A team of three researchers, working at Boeing, has submitted a patent application for a laser-powered aircraft propulsion system. Although it does seem ambitious, given our current, quite limited, knowledge of nuclear fission and fusion, the company believes that this self-powered engine could one day be used to propel airplanes, spacecraft and even missiles.
At present, commercial aircraft, such as the Boeing 787 Dreamliner, are driven by turbofan engines, containing turbines and fans through which the incoming air is compressed and then ignited, with fuel, to generate the necessary thrust. The new laser-powered engine takes an entirely different approach to producing thrust. Here, the engine features a fusion chamber, of sorts, where a large number of powerful lasers are fired at a radioactive material.

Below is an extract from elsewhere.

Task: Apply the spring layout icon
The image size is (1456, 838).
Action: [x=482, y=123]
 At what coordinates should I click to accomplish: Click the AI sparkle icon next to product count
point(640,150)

The radioactive target is in the form of a hohlraum possessing a combination of the stable deuterium and the radioactive tritium, both isotopes of hydrogen. The firing of the laser beams results in nuclear fusion, in which the hydrogen atoms fuse together to form hydrogen or helium gas. The thrust is produced when these hot gases escape from the back of the engine, under extremely high pressure.

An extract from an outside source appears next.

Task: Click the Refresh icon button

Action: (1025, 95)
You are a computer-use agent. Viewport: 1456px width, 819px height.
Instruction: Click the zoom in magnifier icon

A key feature of the new engine is a specially-designed thruster device, which is lined, on the inside, with a fissile substance (such as Uranium-238). The coating undergoes nuclear fission, when hit by the neutrons produced during the earlier fusion reaction, thus generating tremendous heat. The resultant heat is collected by means of a coolant, and then used to run a turbine. The electricity, produced by the turbine, is later used to power the engine’s lasers, without the need for any extraneous energy.
The application, submitted back in 2012 by California-based James Herzberg, Frank Chandler and Robert Budica, was recently approved by the United States Patent and Trademark Office. While the idea is decidedly unrealistic, given the limitations of currently-available technologies, the laser-powered engine could one day take humans to the farthest edge of our solar system.